Downfall
Der Untergang or Downfall tells the story of the final days of the Third Reich, as Hitler and his generals await their fate in a bunker in central Berlin. Its an extraordinary and important historical film, depicting events I’d never seen before.
Adolf Hitler is played by Bruno Ganz, who utterly immerses himself in the Nazi leader. His portrayal is quite astonishing, both for its detail and its objectivity. Ganz, along with director Oliver Hirschbiegel, render the Fuhrer with neither sympathy nor damnation. He’s as you’d expect–a megalomaniac locked in the bunker’s microworld. He’s delusional, chanting the names of defeated generals and phantom armies like a familiar prayer. [more]
Downfall isn’t only about Hitler, though. It surrounds Hitler’s story with a dozen others, most notably his secretary Traudl Junge, played very convincingly by Alexandra Maria Lara. We watch the suffering that Hitler’s madness has afflicted on average Germans, soldiers and civilians alike. There are some profoundly ghoulish scenes involving the Goebbels children which are frightenly reminiscent of the Von Trapp children.

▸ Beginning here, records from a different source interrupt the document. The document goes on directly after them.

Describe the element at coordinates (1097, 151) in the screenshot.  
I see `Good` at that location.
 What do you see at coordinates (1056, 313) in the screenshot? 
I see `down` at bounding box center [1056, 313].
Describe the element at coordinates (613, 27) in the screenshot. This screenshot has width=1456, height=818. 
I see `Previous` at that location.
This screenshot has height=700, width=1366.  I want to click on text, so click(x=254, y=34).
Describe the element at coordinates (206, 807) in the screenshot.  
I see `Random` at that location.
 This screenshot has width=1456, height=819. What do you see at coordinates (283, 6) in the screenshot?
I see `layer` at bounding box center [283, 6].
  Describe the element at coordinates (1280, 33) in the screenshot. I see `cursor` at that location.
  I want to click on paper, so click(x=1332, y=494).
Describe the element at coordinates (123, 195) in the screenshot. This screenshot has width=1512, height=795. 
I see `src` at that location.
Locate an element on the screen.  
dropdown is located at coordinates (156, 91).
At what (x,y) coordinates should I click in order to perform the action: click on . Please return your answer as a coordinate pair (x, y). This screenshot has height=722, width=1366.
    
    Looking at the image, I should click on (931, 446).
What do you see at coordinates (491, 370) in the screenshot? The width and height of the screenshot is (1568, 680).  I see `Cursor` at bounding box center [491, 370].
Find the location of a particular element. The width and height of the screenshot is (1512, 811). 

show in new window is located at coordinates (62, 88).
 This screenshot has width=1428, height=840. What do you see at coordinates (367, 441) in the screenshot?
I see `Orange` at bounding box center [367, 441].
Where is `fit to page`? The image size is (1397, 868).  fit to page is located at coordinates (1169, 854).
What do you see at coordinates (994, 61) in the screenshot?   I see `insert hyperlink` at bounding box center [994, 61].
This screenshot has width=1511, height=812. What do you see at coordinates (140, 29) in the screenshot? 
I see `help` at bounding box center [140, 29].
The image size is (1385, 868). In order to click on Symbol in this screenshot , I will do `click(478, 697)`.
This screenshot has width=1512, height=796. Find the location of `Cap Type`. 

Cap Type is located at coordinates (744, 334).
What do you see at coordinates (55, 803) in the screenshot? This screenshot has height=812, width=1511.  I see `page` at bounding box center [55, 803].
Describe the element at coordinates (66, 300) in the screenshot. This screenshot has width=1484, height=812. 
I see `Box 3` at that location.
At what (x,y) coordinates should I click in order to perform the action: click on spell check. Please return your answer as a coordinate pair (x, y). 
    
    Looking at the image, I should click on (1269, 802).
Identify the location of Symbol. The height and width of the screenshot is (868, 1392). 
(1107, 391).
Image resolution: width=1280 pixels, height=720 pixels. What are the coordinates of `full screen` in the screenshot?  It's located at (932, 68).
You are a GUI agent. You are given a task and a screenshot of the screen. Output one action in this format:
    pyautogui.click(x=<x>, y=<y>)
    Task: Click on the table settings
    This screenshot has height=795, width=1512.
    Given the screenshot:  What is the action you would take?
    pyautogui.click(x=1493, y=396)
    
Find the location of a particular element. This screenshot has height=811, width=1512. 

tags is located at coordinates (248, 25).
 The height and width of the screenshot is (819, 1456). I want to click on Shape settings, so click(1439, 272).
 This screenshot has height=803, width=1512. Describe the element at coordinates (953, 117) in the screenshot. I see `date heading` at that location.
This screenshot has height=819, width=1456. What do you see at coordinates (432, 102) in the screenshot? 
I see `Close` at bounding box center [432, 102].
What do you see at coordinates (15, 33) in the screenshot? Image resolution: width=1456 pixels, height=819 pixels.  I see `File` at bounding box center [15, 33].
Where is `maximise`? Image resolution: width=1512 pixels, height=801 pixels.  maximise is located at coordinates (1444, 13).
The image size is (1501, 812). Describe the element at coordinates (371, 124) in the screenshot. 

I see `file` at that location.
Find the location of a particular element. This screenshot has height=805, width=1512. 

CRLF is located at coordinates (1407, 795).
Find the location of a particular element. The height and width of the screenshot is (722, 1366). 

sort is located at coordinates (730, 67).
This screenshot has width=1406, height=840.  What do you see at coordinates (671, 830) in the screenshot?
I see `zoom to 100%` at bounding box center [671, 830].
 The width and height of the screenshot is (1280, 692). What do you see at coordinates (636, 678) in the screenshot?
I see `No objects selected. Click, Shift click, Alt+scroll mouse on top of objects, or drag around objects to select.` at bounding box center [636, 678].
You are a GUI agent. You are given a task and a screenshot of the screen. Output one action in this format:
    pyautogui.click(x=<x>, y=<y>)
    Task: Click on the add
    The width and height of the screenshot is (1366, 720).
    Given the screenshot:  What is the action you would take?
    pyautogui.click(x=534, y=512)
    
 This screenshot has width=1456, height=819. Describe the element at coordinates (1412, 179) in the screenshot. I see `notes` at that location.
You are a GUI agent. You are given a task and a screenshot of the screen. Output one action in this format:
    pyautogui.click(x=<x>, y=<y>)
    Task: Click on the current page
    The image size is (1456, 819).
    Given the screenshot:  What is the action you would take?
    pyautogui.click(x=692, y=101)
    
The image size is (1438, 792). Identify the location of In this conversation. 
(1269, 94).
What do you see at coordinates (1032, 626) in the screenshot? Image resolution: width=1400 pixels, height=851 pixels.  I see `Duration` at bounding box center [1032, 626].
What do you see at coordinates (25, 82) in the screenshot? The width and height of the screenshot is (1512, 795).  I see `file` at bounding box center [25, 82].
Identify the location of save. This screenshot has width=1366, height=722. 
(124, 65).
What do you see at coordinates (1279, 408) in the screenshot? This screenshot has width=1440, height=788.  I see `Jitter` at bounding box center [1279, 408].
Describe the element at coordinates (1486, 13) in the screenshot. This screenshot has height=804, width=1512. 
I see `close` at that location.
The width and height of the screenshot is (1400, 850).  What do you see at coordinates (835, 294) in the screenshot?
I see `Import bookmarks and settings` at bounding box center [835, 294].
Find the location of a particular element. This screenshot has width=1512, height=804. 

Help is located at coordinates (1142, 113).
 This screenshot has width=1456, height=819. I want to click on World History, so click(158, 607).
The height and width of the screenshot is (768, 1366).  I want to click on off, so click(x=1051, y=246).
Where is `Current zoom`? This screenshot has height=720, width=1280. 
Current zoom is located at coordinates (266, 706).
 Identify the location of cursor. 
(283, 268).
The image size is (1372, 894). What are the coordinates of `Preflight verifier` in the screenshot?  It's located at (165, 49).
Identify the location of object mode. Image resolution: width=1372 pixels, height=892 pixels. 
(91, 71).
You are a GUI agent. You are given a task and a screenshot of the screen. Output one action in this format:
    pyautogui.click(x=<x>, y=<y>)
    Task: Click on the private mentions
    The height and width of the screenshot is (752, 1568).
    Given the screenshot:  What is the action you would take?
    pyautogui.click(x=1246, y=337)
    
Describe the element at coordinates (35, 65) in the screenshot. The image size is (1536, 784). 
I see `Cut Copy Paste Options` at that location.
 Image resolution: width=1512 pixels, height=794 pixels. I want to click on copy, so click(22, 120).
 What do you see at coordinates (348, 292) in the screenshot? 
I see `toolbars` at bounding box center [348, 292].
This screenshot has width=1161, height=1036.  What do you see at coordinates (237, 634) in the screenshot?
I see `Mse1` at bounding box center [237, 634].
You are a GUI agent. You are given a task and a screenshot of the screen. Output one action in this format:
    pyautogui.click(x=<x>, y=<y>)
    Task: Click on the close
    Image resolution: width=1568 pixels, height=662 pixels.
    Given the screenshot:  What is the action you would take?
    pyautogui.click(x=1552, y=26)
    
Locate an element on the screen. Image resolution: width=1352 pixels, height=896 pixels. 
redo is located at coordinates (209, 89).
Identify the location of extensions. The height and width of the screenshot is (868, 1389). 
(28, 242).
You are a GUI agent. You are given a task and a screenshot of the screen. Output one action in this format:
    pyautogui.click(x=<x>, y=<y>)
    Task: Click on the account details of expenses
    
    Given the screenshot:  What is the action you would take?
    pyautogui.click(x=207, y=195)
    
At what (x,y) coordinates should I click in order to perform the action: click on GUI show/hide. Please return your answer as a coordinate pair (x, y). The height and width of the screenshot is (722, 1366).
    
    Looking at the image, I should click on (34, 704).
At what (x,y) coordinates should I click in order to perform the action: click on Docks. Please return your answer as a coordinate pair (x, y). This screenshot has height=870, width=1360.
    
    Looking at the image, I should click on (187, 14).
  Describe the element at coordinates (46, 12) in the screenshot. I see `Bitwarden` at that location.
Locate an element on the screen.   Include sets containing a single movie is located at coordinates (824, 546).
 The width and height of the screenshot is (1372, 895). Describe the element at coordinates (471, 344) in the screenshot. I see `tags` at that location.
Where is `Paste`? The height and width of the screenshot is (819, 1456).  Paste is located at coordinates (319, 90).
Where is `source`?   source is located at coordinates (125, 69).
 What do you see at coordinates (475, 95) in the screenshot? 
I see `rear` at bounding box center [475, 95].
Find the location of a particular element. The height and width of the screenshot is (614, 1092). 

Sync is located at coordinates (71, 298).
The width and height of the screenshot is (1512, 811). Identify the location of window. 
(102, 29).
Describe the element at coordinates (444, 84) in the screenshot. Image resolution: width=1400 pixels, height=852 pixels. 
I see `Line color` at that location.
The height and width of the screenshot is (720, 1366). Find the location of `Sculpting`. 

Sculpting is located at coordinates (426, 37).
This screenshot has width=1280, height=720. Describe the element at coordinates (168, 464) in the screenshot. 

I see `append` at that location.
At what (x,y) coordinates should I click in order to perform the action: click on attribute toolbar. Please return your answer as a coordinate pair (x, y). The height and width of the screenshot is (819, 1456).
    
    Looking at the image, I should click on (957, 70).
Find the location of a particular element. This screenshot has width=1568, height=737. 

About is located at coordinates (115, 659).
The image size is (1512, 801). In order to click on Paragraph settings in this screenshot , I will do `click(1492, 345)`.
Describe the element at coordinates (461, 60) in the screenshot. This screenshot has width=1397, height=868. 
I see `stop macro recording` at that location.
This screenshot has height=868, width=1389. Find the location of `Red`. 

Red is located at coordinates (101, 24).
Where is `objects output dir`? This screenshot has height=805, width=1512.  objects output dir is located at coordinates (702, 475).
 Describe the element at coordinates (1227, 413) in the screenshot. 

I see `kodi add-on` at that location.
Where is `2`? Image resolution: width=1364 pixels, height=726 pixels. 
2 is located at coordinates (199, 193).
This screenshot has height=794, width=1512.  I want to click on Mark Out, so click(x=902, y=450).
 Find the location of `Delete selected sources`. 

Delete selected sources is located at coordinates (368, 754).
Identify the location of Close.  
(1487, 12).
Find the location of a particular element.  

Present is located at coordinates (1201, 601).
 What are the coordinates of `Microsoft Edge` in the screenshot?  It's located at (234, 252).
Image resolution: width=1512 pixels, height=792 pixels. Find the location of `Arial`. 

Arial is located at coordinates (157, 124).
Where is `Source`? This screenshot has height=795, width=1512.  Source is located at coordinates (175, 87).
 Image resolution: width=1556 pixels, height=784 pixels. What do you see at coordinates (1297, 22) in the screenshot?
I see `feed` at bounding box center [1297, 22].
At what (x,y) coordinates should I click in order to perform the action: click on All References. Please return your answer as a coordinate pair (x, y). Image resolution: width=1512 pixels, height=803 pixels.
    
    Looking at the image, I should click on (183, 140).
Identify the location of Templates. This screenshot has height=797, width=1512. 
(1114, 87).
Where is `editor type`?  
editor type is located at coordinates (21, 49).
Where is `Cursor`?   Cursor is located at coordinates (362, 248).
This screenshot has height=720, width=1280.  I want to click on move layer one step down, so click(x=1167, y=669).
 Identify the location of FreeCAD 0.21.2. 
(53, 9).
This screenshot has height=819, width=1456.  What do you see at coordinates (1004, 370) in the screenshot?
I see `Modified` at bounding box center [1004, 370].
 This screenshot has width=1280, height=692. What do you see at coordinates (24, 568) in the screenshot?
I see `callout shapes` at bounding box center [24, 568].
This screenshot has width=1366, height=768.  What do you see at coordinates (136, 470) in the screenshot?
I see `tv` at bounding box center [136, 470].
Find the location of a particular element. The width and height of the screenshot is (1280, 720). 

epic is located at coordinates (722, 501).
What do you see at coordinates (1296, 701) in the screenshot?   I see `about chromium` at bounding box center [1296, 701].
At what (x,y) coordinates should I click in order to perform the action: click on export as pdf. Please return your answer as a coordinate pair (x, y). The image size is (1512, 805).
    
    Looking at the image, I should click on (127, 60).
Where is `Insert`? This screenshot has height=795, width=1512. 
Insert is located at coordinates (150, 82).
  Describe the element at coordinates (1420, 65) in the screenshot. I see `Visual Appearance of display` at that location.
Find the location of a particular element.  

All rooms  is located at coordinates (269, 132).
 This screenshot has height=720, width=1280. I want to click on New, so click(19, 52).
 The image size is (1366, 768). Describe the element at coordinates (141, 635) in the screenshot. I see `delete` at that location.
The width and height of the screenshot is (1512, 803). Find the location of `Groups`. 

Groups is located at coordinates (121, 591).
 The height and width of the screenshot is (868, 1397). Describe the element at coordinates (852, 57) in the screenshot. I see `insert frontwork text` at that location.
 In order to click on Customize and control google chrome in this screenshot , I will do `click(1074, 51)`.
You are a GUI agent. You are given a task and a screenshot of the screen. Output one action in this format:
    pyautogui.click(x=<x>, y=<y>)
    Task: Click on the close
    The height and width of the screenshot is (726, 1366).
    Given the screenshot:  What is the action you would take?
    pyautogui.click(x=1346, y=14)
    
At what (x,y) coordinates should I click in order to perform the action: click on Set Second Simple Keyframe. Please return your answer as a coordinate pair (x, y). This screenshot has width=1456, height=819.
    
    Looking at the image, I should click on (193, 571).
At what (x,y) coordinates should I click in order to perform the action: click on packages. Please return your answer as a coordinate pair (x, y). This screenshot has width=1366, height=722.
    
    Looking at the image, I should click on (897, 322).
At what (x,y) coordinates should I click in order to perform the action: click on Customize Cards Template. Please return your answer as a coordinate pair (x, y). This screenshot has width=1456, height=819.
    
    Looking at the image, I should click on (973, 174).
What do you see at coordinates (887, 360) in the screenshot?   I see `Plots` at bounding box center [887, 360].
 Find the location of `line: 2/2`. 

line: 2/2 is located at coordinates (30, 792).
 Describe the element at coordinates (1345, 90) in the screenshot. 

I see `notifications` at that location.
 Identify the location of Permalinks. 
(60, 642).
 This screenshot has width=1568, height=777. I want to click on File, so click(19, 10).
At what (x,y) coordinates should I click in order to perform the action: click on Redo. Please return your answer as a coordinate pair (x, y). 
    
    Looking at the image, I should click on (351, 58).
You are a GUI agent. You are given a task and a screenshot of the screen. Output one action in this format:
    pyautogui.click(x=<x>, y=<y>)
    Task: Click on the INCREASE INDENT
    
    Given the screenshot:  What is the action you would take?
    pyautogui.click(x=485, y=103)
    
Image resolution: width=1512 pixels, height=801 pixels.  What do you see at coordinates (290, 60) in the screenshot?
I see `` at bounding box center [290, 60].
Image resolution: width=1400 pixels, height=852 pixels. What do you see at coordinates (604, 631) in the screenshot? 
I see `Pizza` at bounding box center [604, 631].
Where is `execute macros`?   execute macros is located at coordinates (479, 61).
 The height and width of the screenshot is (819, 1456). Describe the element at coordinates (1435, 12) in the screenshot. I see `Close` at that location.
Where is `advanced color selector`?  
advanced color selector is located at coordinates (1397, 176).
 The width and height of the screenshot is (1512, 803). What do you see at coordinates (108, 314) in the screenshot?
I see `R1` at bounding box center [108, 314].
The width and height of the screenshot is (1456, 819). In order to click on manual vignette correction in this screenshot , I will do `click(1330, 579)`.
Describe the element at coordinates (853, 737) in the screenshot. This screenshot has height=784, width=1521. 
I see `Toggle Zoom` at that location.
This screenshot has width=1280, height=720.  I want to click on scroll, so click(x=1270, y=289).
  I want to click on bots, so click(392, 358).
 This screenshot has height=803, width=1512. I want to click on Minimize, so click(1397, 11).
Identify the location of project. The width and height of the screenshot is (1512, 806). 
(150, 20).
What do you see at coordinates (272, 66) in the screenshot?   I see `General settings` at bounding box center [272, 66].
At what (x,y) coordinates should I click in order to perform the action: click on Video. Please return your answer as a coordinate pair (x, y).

The film is based on two books–Inside Hitler’s Bunker and Until the Final Hour. I’m no historian, but I’ve read that the film’s historical accuracy is unimpeachable. A movie’s greatest is as much in how it handles the details as the broad strokes. Downfall gets every detail right. There’s a wonderful visual theme in the maps that Hitler broods and fumes over in the briefing room. As his own world collapses, the maps’ scale decreases. In the end, he frowns down on the inch of Berlin that remains the Third Reich. It’s surrounded on all sides by red arrows representing the oncoming Russian army.
If I wanted to teach young people about this period, I’’d sit them down and show them this film and Schindler’s List. They’re in the same league, though Downfall is far less sentimental and Spielberg is a technically-stronger director.